Data in this exercise.
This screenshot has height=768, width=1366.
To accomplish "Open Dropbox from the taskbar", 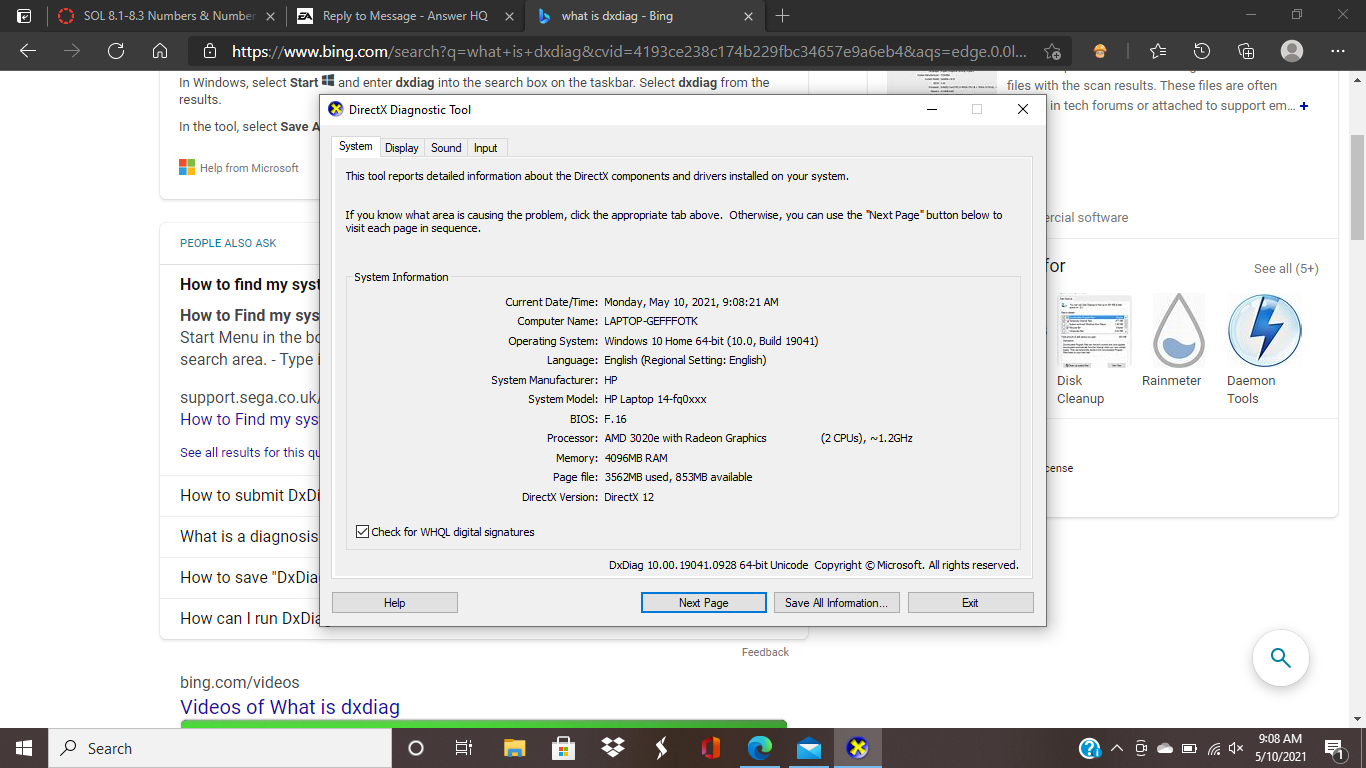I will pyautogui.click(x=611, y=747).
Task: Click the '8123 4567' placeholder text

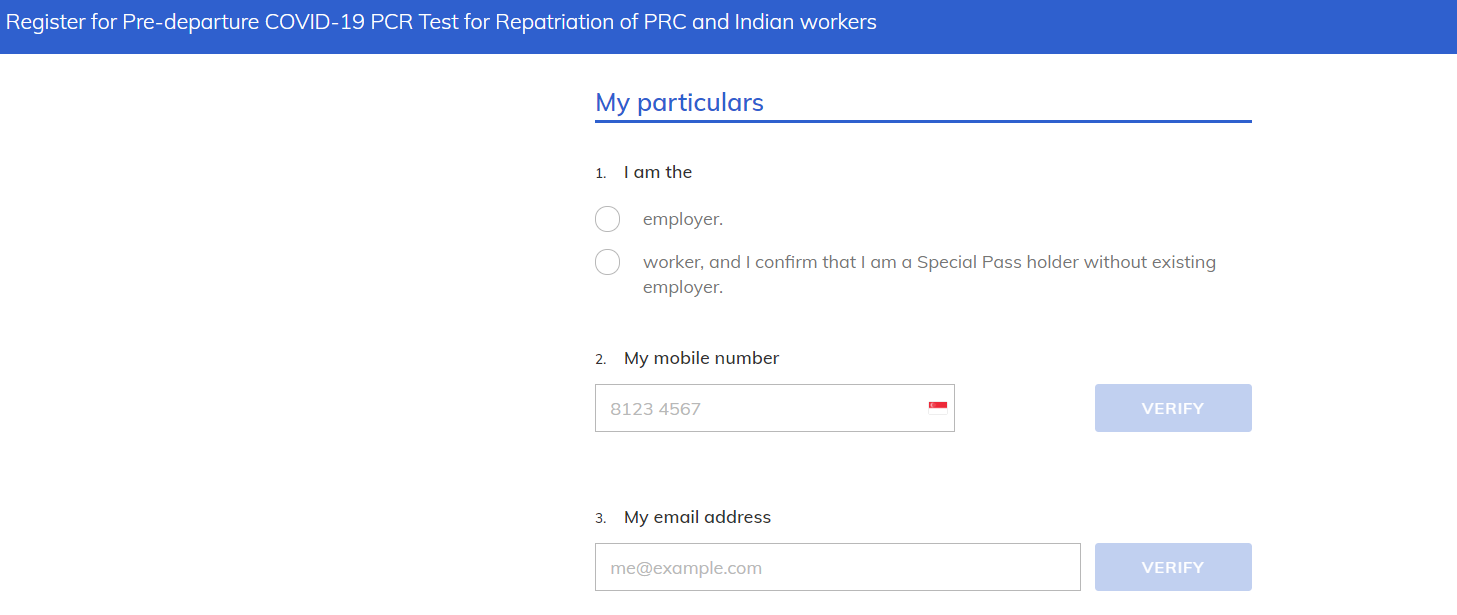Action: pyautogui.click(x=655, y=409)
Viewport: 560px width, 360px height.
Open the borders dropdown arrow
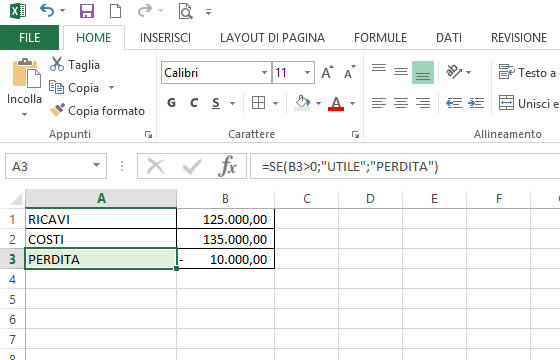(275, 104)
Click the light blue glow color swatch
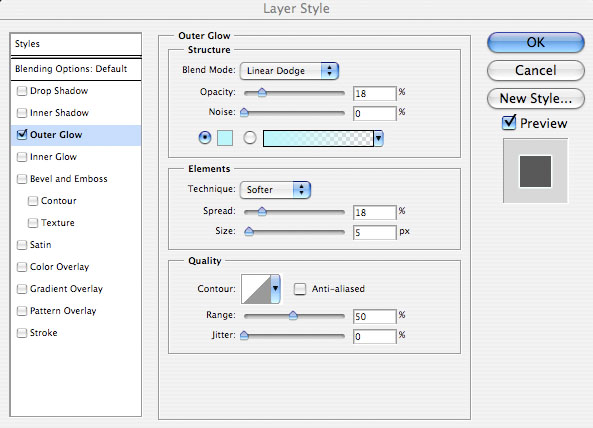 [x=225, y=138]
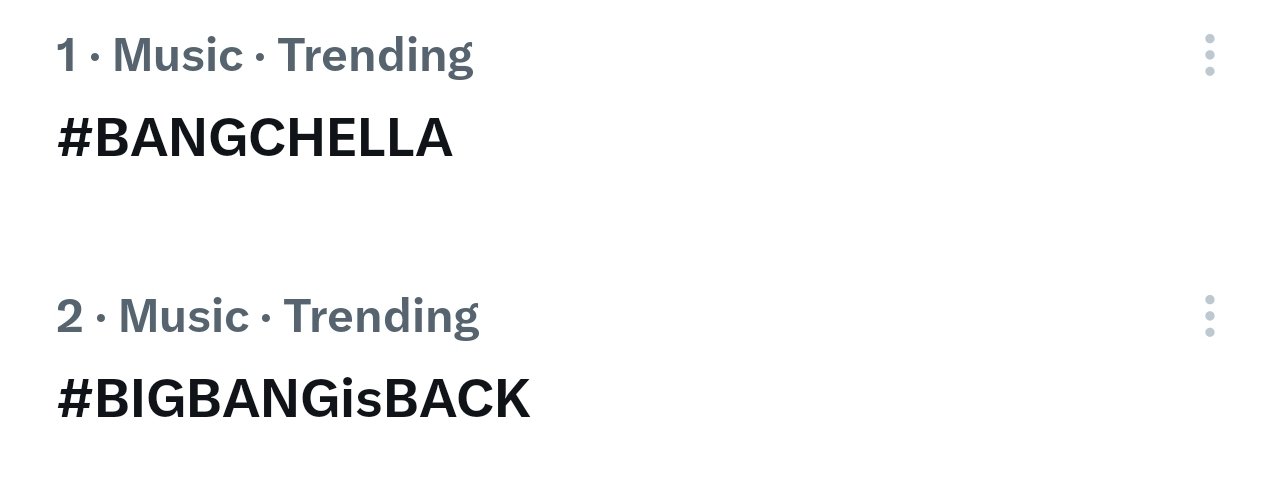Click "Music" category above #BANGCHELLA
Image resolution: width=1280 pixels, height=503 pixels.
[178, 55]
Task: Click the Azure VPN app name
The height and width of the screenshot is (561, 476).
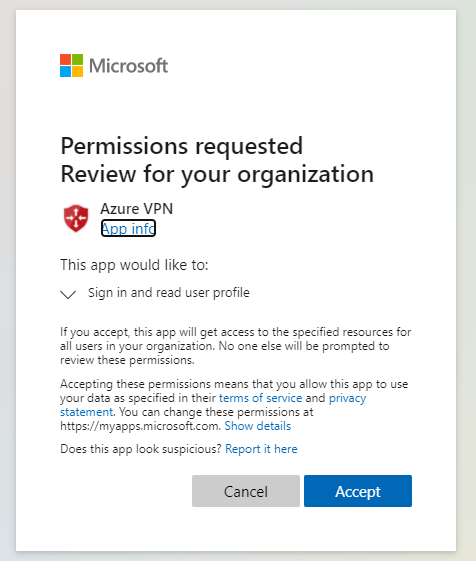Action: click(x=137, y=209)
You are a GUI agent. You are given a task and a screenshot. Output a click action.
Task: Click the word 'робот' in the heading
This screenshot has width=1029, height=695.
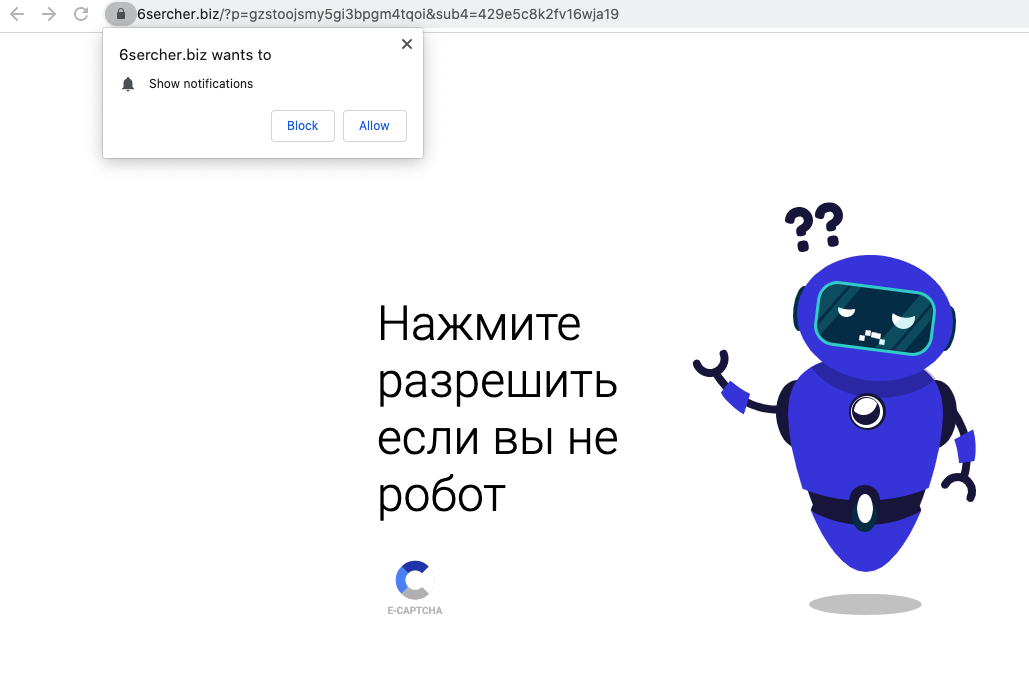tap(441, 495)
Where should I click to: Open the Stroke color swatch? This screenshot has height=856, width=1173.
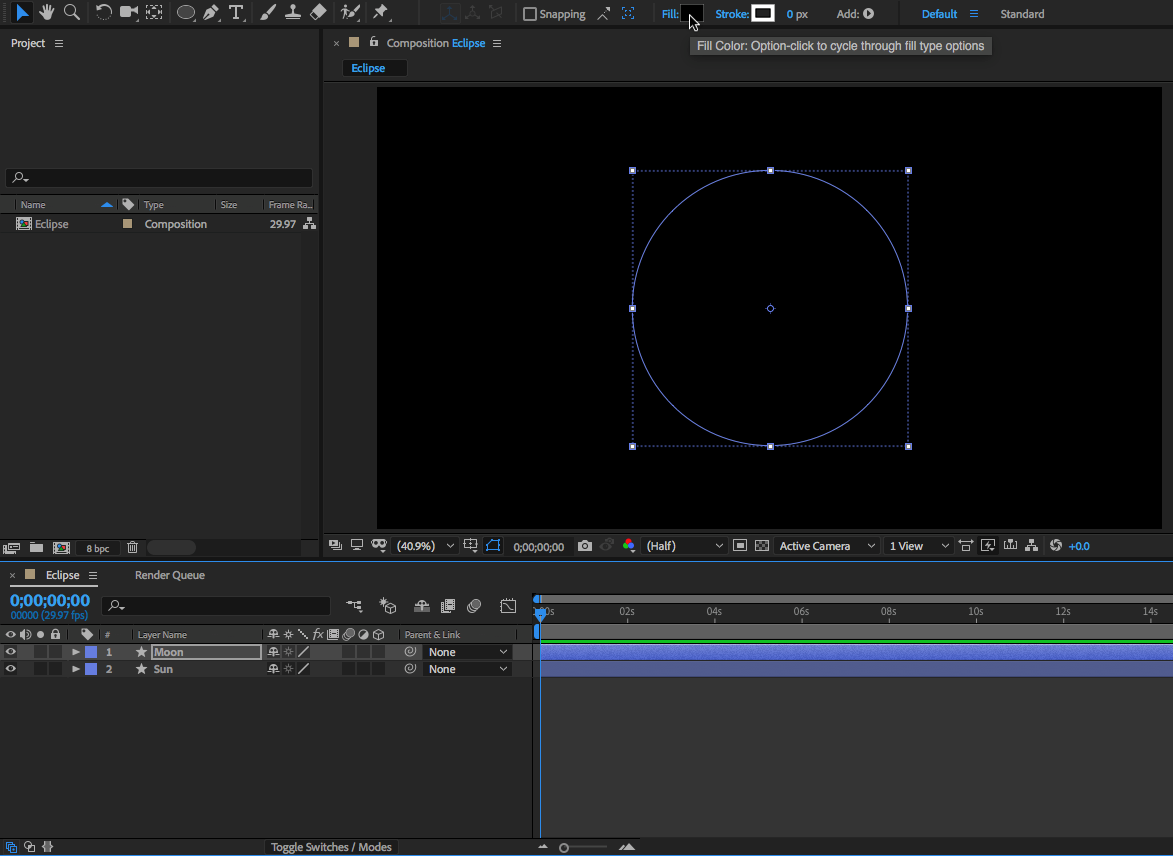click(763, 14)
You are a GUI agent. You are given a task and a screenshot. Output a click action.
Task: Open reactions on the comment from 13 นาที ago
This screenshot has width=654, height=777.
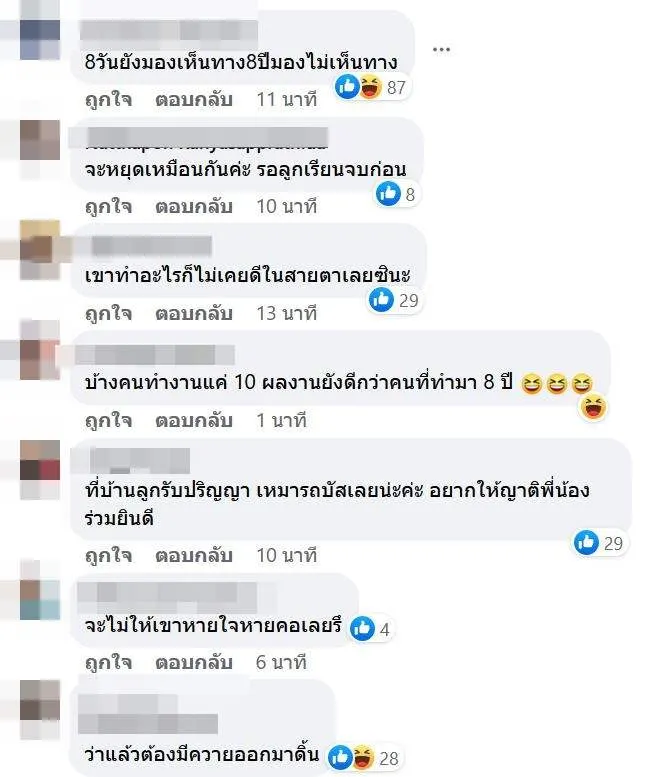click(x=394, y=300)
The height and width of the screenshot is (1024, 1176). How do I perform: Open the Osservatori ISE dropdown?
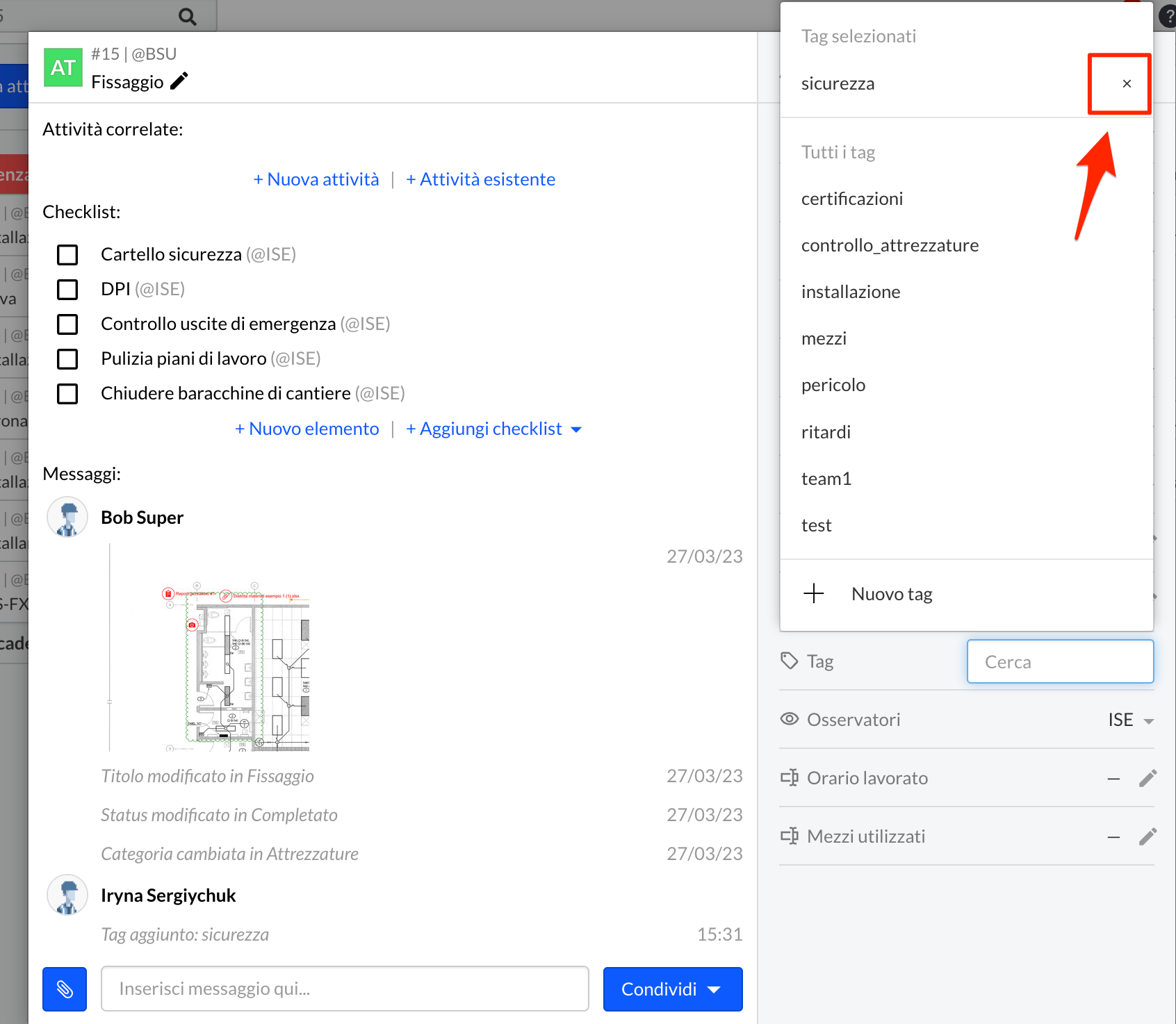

Assignment. With pictures omitted, restate word for word every line above from the one containing "Where should I" to the end of the entries.

Reply.
Where should I click to: Open the Stroke color swatch? This screenshot has height=856, width=1173.
click(763, 14)
You are a GUI agent. You are given a task and a screenshot. Output a click action.
Task: Open reactions on the comment from 13 นาที ago
This screenshot has width=654, height=777.
click(x=394, y=300)
The height and width of the screenshot is (1024, 1176). How do I perform: Open the Osservatori ISE dropdown?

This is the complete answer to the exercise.